Virginia Bianco-Mathis
University professor, author

Virginia Bianco-Mathis

Business department chair of management programs at Marymount University and author of two books on executive coaching.


The long view

Q: In South Korea, parents are so certain that height is crucial to success that they are taking their children to growth clinics for hormone shots, acupuncture and other treatments. Do certain physical attributes give people an advantage as they strive for success in the workplace? Are short people at a disadvantage in business or politics or other endeavors?

Are short people and others who possess less than perfect physical attributes at a disadvantage in terms of success? The answer is "yes" in the short-run and "no" in the long run.

The psychology books are full of experiments proving that people who are tall, slim, well-dressed, pretty or handsome are the first to be served in a store, noticed as they walk into a room, chosen on the playground for kick ball, and pegged as being smart.

Indeed, my mom told me, "Marry a tall man since everyone will look up to see him as he walks into a room." In fact, it has also been shown that the taller candidate in a political race is the most likely to win.
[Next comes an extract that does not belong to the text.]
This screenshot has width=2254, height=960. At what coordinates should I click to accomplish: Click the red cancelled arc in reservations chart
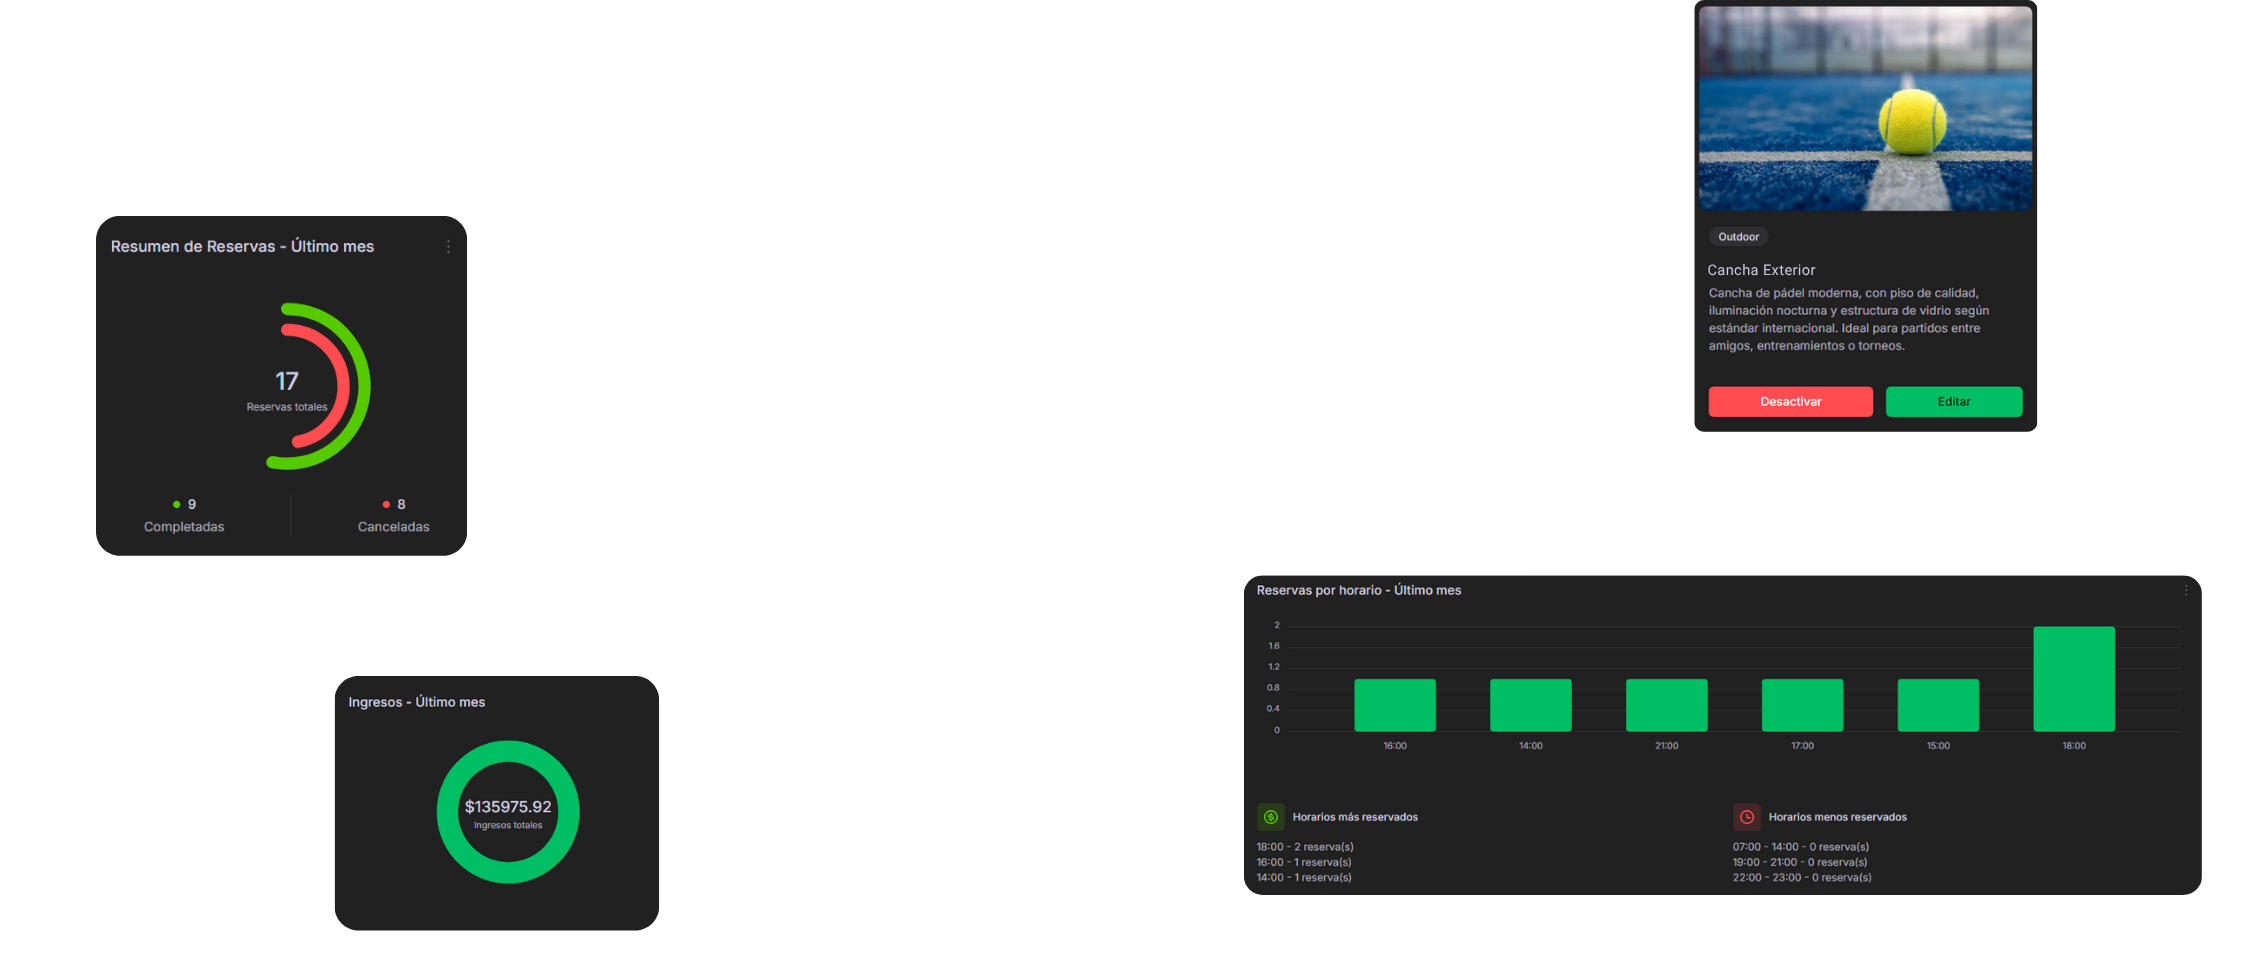[x=341, y=385]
Since studies have further demonstrated that we decide whether to like or dislike a person within the first 60 seconds of meeting him or her, it seems that those who are physically blessed have the upper hand. So, should the rest of us pack up our bags and retreat to a cave? Not at all.

While the tall, beautiful people have an initial advantage that allows them the first shot, success does not happen in the first shot. The cute boy in the second row loses his charm when he continues to fail every spelling test. The public loses interest when the hunky jock opens his mouth and talks in mono-syllables. The lovely blond banker loses accounts when she insults clients. The tall businessman can't hold down a job because of his lying and cheating.

Thus, physical features may catch the eye, but it takes competence, dedication, character, hard work and top-notch skills to travel the road of success. I made the fatal mistake of hiring a subcontractor who was quite pretty and had a knack for getting us in front of new clients. Unfortunately, when the work got underway, the clients asked to work with someone else in our firm because "Sally's really nice but there really isn't anything under the hood. She talks a good game but doesn't really know how to handle our project."

So don't pack your bags. Decide what it is you are going after. Get honest feedback on your strengths and weaknesses, both internal and external qualities. Showcase your whole package and work around the height or the big ears. Play to your strengths. Smile when you see Sally get the initial invitation or interview. Then walk in and grab the brass ring.

And by the way, I did marry a tall man. Luckily, there were more important things under the hood.